任务说明: 请用两句话概括下面这段关于CFS调度器数据结构的文字。
:: 阅读文段 ::
4. CFS调度原理与vruntime的计算

android中最常见的线程调度策略为SCHED_NORMAL,对应的调度器(类)为CFS(Completely Fair Scheduler),因此有必要了解CFS调度器的大致原理。

4.1 CFS调度器常用数据结构

4.1.1 task_struct

task_struct前面已经提到过,在linux中代表着进程/线程,为了方便,后文提到的进程或task,均代表进程/线程/task。在设置线程优先级时,会先通过tid找到对应的结构体task_struct。其中,和优先级直接相关的几个变量为prio、static_prio、normal_prio、rt_priority;和所能运行的cpu相关的变量为nr_cpus_allowed、cpus_ptr、cpus_mask,cpu_mask指定了当前task能在哪些cpu上运行;和task调度相关的变量为sched_class、policy、se,这三个变量分别是调度器、调度策略和调度实体,而se对应数据结构为sched_entity。

struct task_struct {
    ...
	int				on_rq;

	int				prio;
	int				static_prio;
	int				normal_prio;
	unsigned int			rt_priority;

	const struct sched_class	*sched_class;
	struct sched_entity		se;
	struct sched_rt_entity		rt;
#ifdef CONFIG_CGROUP_SCHED
	struct task_group		*sched_task_group;
#endif
	struct sched_dl_entity		dl;
	...
	unsigned int			policy;
	int				nr_cpus_allowed;
	const cpumask_t			*cpus_ptr;
	cpumask_t			cpus_mask;
	...
}

4.1.2 sched_entity

CFS调度器在调度时所直接用到的结构体即为sched_entity。其中,load表示权重(对应数据结构为load_weight),与优先级(nice值)有关,影响到vruntime的计算;exec_start为当前进程获取最近一次cpu时间片的起始时间,利用当前时间now减去起始时间exec_start,就得到了此次获取cpu时间片后的运行时间;sum_exec_runtime为当前进程总的cpu消耗时间,为真实时间;vruntime表示虚拟运行时间,在真实时间sum_exec_runtime的基础上计算得到,为CFS调度器在调度时的重要参考;prev_sum_exec_runtime为进程在上次获得cpu时间片后的累计总的运行时间。
:::
:: 提取信息 ::
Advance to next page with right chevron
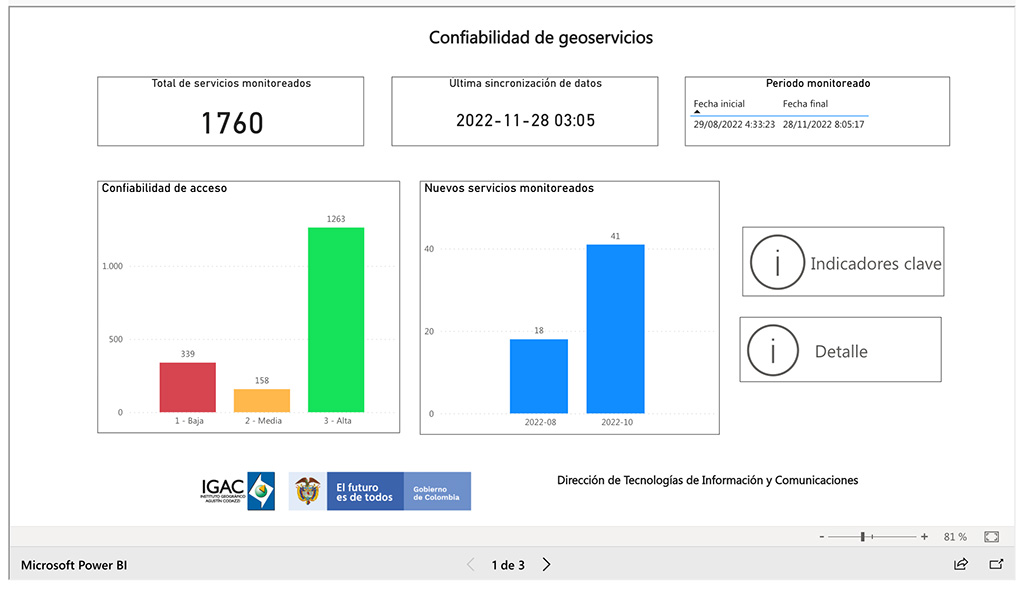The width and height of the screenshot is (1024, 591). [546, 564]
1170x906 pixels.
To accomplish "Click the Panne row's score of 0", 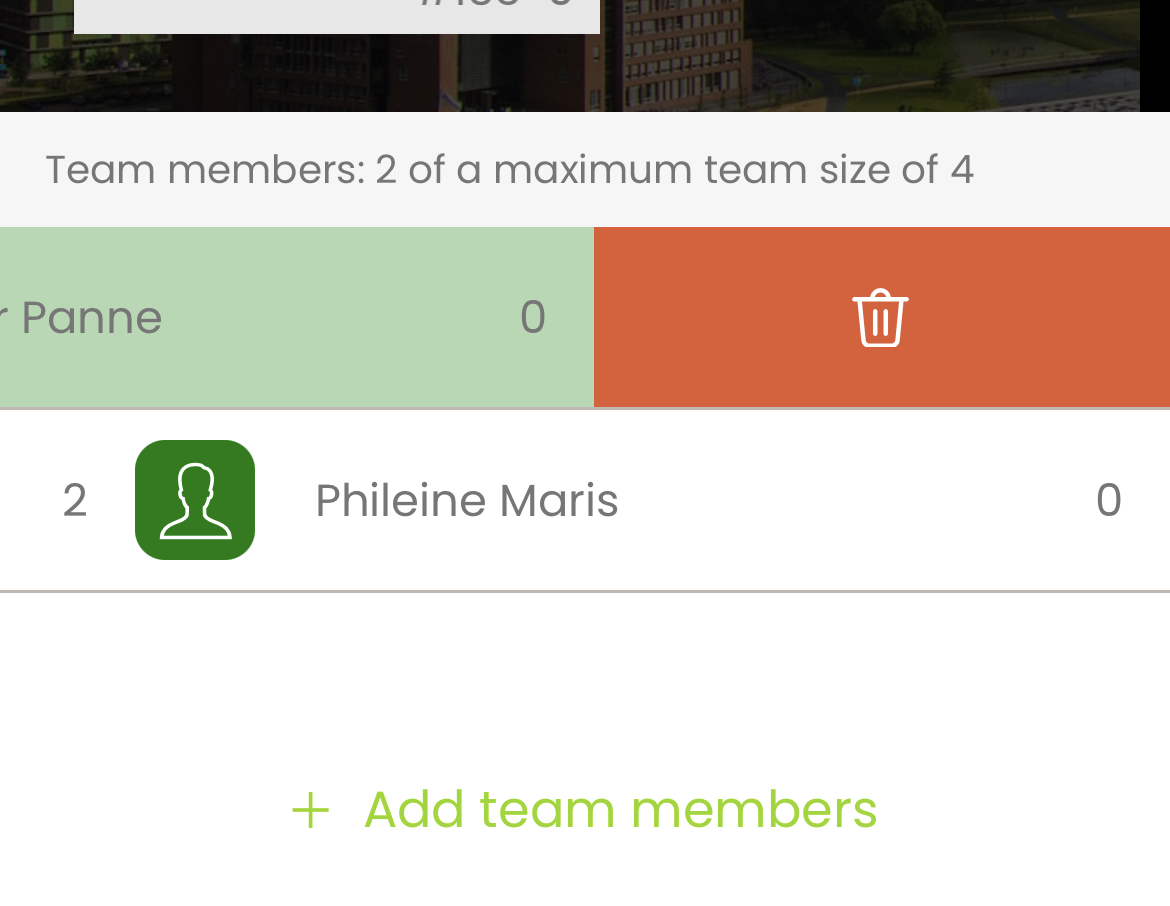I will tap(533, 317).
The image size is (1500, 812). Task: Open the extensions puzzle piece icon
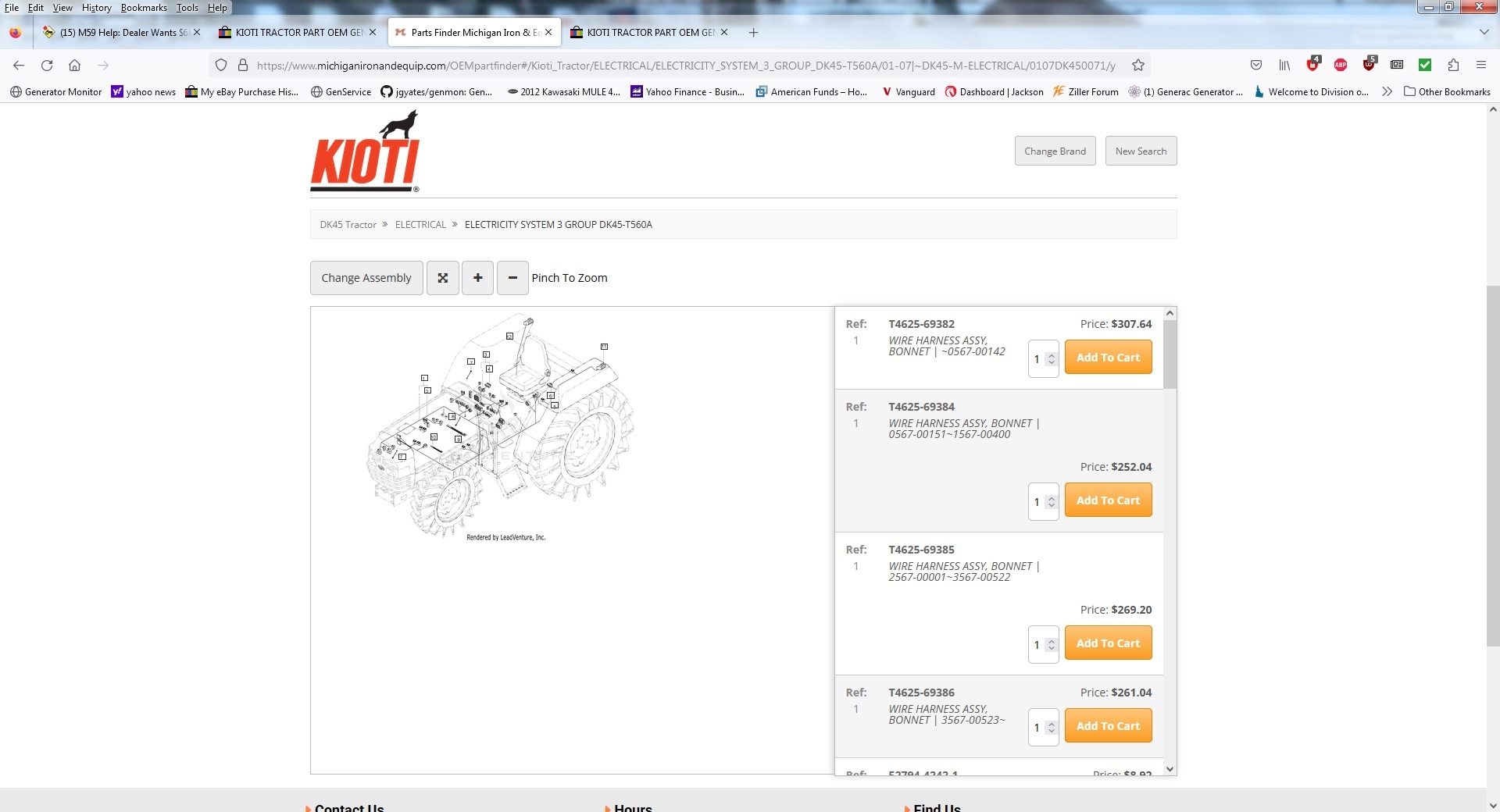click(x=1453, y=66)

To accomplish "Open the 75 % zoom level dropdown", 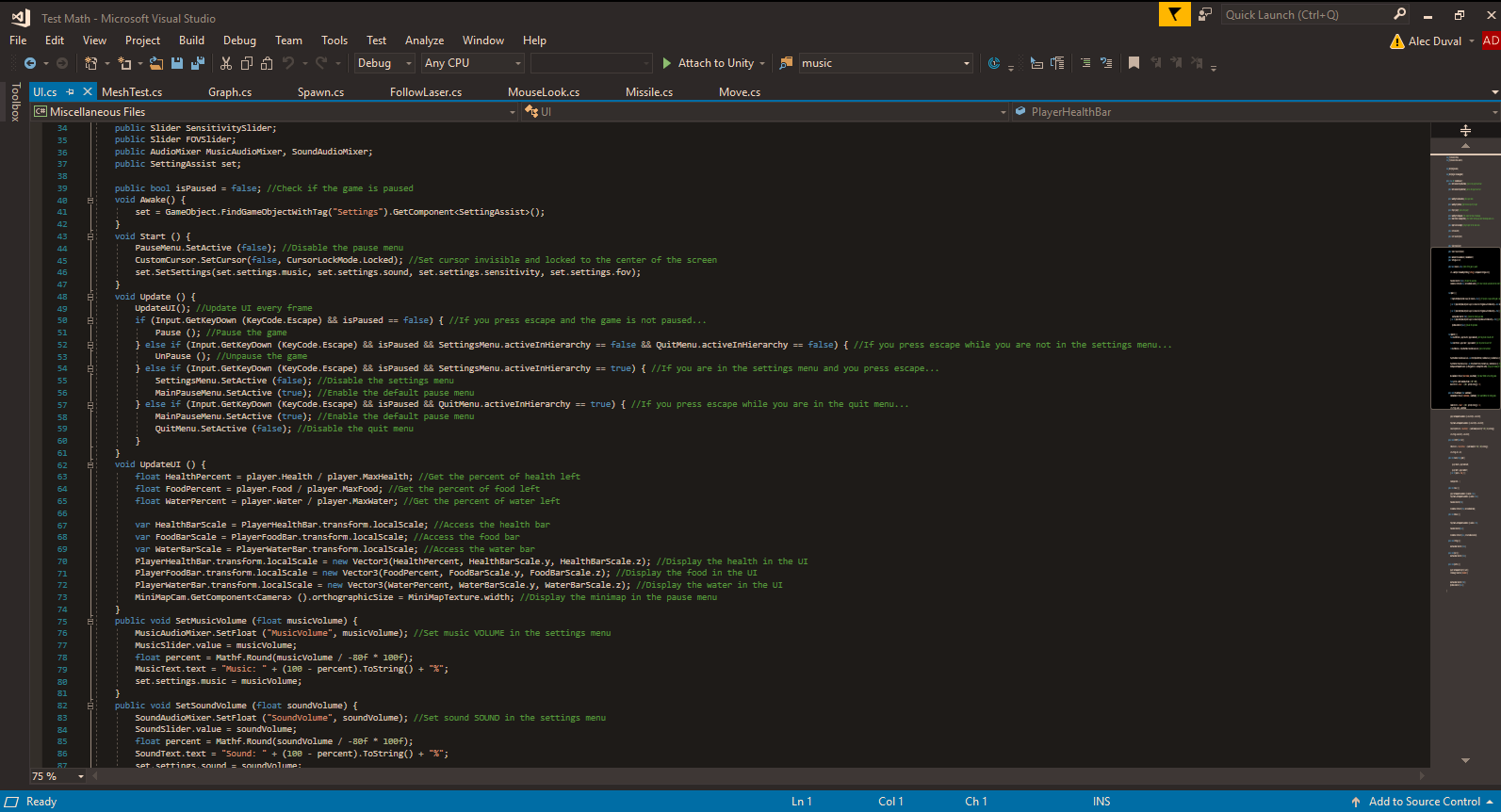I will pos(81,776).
:::
任务答案: Android中最常见的线程调度策略是SCHED_NORMAL,对应的调度器是CFS;在Linux中代表进程/线程的task_struct包含与优先级相关的prio、static_prio、normal_prio、rt_priority,与可运行cpu相关的nr_cpus_allowed、cpus_ptr、cpus_mask,以及与调度相关的sched_class、policy、se。CFS调度器调度时直接用到的结构体是sched_entity,其中load是与nice值有关、影响vruntime计算的权重,exec_start、sum_exec_runtime和prev_sum_exec_runtime记录运行时间,而在真实时间sum_exec_runtime基础上计算出的虚拟运行时间vruntime是调度的重要参考。